Stored records:
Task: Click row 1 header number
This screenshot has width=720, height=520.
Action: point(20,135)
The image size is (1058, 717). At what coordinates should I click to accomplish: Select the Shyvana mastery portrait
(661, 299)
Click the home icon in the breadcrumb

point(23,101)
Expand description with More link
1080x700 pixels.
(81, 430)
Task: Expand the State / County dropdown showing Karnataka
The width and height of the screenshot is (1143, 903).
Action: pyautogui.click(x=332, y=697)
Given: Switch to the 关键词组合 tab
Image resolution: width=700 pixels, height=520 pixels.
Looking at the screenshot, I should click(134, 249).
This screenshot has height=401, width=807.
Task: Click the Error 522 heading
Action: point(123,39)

→ TASK BRIEF:
Return, without any change, only the lines from the one containing "1080x700 pixels." through the last line of the entries above.

→ OUTPUT:
1080x700 pixels.
(81, 430)
Task: Expand the State / County dropdown showing Karnataka
The width and height of the screenshot is (1143, 903).
Action: pyautogui.click(x=332, y=697)
Given: Switch to the 关键词组合 tab
Image resolution: width=700 pixels, height=520 pixels.
Looking at the screenshot, I should click(134, 249).
This screenshot has height=401, width=807.
Task: Click the Error 522 heading
Action: point(123,39)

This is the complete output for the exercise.